Genève, le 3 février 2026 – La voix du Cameroun résonne au Palais des Nations. Sous la conduite du Dr Manaouda Malachie, Ministre de la Santé publique, une délégation camerounaise participe activement depuis ce mardi aux travaux du Conseil exécutif de l’Organisation mondiale de la Santé (OMS). Un rendez-vous crucial où se dessinent les futures trajectoires de la santé globale.

La CSU camerounaise en vitrine

Au cœur des débats, la Couverture Santé Universelle (CSU) a permis au Ministre de mettre en avant le modèle camerounais. Depuis 2023, le pays a accéléré sa mue :

  • Structuration de l’offre de soins ;

  • Adoption historique de la loi sur la transplantation d'organes ;

  • Renforcement de l'équité pour les patients souffrant de maladies rares.

Toutefois, le Dr Manaouda Malachie a rappelé avec réalisme que la mobilisation des ressources locales demeure le principal défi pour pérenniser ces acquis.

Vaccination et résilience face aux crises

Le suivi de l’Agenda Vaccination 2030 a donné lieu à un plaidoyer pour la solidarité internationale.
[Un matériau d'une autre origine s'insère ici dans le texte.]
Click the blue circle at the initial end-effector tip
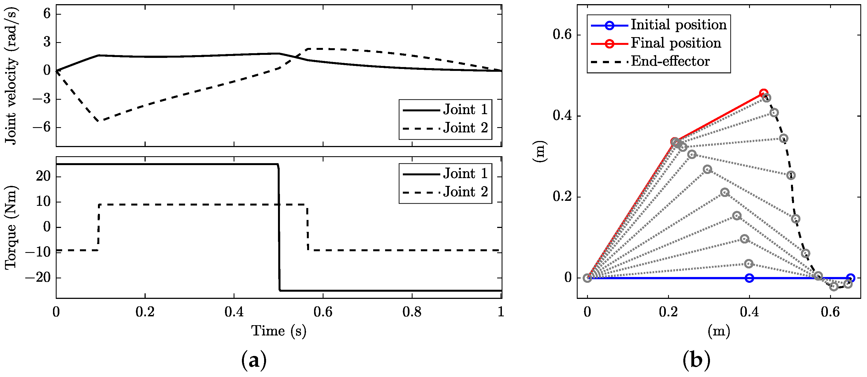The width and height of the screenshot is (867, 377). pyautogui.click(x=851, y=278)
Le Ministre a souligné que les systèmes de santé africains, encore fragilisés par les crises humanitaires et la baisse des financements mondiaux, exigent un accès équitable aux vaccins. Pour le Cameroun, l'amélioration de la planification sanitaire est une urgence absolue pour anticiper les futures pandémies.
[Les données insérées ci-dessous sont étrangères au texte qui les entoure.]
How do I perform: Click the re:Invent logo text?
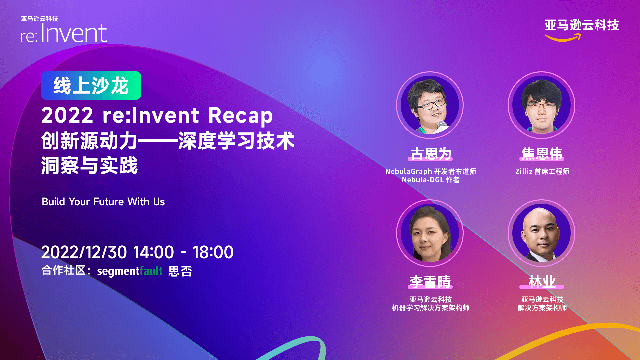point(64,33)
IA et santé numérique : vers une gouvernance éthique

Anticipant les défis de demain, la délégation a abordé l'intégration de l'intelligence artificielle (IA) dans les systèmes de soins. Le Cameroun plaide pour :

  1. Une gouvernance éthique et sécurisée des données de santé ;

  2. Une harmonisation des cadres réglementaires pour protéger les informations des patients ;

  3. La fiabilité des algorithmes utilisés pour le diagnostic.

En s'alignant sur les positions du bloc régional africain, le Cameroun ne se contente plus de suivre les politiques mondiales, mais participe activement à leur élaboration, fort de ses expériences nationales récentes.